In case you don’t know, Twitter lets people microblog, sending short messages of up to 140 characters through the Web site or via mobile phone. They have about 6 million registered users but far fewer use it regularly.
And yet…the Motrin example shows how powerful it can be, given the right focus. The terrorist attack in Mumbai and the Obama election gave glimpses into its potential.
The question is why more people aren’t using it. I’ve found that the people I know who use it are primarily urban, younger and joined at the hip with their cell phones. They are more on the go and, most likely, lead more exciting lives than I do, being a parent with young kids in rural Vermont. They have more to squawk about.
I’m finding, though, that I am using it more. It’s not quite IM, it’s more like “random acts of communication.” Some of it is pretty fun. But it’s still frustrating that more people aren’t on it.

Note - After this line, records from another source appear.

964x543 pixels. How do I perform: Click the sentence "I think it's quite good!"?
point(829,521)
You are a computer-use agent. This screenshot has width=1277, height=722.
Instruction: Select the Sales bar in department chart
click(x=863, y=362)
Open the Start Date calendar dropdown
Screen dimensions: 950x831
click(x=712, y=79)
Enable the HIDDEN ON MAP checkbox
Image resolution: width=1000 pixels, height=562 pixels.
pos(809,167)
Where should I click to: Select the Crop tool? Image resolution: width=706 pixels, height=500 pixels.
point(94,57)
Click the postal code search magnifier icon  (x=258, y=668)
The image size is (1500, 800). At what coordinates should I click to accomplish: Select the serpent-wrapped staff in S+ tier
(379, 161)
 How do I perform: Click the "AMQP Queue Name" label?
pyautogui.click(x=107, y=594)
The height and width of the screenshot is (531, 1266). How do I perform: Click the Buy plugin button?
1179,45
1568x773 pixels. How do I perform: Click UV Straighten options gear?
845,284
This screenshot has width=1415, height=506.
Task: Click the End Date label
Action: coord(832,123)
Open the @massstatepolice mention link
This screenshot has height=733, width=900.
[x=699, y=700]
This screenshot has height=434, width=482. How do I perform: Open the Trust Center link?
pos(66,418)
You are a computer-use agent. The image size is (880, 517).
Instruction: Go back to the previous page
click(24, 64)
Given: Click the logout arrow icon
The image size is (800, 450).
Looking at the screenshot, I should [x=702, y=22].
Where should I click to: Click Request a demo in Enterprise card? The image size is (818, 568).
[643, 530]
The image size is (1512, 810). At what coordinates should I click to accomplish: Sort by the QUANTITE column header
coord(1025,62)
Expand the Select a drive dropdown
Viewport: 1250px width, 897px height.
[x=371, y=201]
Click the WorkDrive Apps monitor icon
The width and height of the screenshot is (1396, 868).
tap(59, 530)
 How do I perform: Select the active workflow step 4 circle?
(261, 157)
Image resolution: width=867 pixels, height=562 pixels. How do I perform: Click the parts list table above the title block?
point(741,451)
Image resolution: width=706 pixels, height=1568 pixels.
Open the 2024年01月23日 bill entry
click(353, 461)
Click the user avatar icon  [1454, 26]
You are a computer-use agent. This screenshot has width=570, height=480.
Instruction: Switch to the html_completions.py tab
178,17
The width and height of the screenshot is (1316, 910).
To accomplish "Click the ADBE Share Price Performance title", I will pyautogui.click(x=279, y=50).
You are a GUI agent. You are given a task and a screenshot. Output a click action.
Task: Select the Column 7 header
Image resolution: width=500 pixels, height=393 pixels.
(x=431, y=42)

I would recommend this strongly to two groups:
1) If you’re in online marketing at all, and that includes all of you Web designers and even account managers at agency, get on, if, for nothing else, the practice of micro-communications.
2) Companies should assign someone in their marketing group to Tweet about what your up to. As above, you need the practice and you might even connect a group of micro-advocates who are into what you’re saying. It will also give you practice of keeping your ear to the ground in new online places.
So start tweeting, even if you don’t have an iPhone in the city.